Lourdes sometimes wore surgical gauze, or bandage wrap, plus sunglasses—practical, when traveling by day. Most often, though, he preferred a monk's habit, because of the hood, and he liked masks, which are common in Central America. During the war in Nicaragua, rebel Contras often wore light mesh masks that allowed them to eat and drink without revealing their identities.
It sounded like the mask Waters was describing.
“He had one of those propane torches, the kind with the screw-on cylinder. He used his cigar to light it. I could hear the hissing noise even through the window while he adjusted the flame.”
By that time, she said, the men had taped Danson's hands and tied him to a pole in the center of the main room. The rope allowed the anchorman to walk around it in a tight circle.
I pictured a pony on a leash, although Waters did not describe it that way.
Then, with everyone watching, Lourdes began to goad Danson around the pole. Burning him with quick blasts of flame on the butt and back. Both Vue and Tomlinson attempted to intercede, but were knocked to the floor with rifle butts. Vue, she said, had to be taped like a mummy because he was so strong.
Lourdes continued his torture of the anchorman.
“One thing I found out—Walt was one tough son of a bitch.
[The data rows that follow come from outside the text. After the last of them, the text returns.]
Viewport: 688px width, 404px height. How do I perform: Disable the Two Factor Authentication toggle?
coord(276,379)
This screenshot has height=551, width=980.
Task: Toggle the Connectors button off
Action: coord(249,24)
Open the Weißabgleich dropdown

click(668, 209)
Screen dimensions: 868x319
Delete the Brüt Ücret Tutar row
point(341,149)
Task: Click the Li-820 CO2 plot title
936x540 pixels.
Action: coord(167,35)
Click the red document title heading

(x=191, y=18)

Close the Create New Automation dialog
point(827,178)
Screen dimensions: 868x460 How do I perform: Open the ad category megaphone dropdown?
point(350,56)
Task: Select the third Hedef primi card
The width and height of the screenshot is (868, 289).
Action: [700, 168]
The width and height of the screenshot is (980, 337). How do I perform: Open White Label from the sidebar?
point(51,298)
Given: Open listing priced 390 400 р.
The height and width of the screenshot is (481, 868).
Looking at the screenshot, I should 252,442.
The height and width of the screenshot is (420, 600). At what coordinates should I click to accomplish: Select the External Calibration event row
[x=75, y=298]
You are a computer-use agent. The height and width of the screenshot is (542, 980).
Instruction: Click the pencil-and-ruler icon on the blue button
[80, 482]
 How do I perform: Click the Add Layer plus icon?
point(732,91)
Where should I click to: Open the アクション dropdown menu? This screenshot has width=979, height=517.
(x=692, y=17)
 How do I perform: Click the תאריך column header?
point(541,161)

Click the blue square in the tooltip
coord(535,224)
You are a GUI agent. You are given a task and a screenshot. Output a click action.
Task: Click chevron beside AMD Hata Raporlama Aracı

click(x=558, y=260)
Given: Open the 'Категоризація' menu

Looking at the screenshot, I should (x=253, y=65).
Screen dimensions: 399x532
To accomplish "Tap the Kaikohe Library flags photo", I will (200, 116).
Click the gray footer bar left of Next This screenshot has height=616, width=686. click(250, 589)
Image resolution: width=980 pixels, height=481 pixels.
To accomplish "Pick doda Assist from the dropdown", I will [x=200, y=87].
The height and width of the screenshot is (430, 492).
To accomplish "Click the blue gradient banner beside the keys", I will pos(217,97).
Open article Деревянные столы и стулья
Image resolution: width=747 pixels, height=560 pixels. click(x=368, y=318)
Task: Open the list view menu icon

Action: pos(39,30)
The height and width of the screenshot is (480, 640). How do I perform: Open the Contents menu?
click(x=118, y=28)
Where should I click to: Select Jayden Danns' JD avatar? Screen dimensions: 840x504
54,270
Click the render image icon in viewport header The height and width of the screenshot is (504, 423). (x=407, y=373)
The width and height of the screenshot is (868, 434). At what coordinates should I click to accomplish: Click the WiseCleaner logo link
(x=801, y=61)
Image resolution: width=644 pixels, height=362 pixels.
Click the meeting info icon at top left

I always thought it was an act, but it wasn't. He was so damn . . .
brave.
I could have never endured what he did.”
Lourdes was a performer. He often filmed victims, as I knew. He loved an audience. Torturing a TV star with men watching was the sort of thing he would enjoy.
Her breath catching, Waters said, “I thought it would go on forever, the cruelty. But then . . . then . . . then Walt's hair caught on fire. I've never seen anything so hideous in my life. But they were
laughing.
Those men thought it was hilarious—like some sick, slapstick comedy bit. See the anchorman's hair burn!”
That's when she ran away.
 
 
 
SHANA WATERS HID IN THE TREES UNTIL THE HELICOPTER they had chartered flew away, soon followed by the truck. After waiting ten minutes, she went inside the house but got only a quick look before the truck returned and the three men surprised her.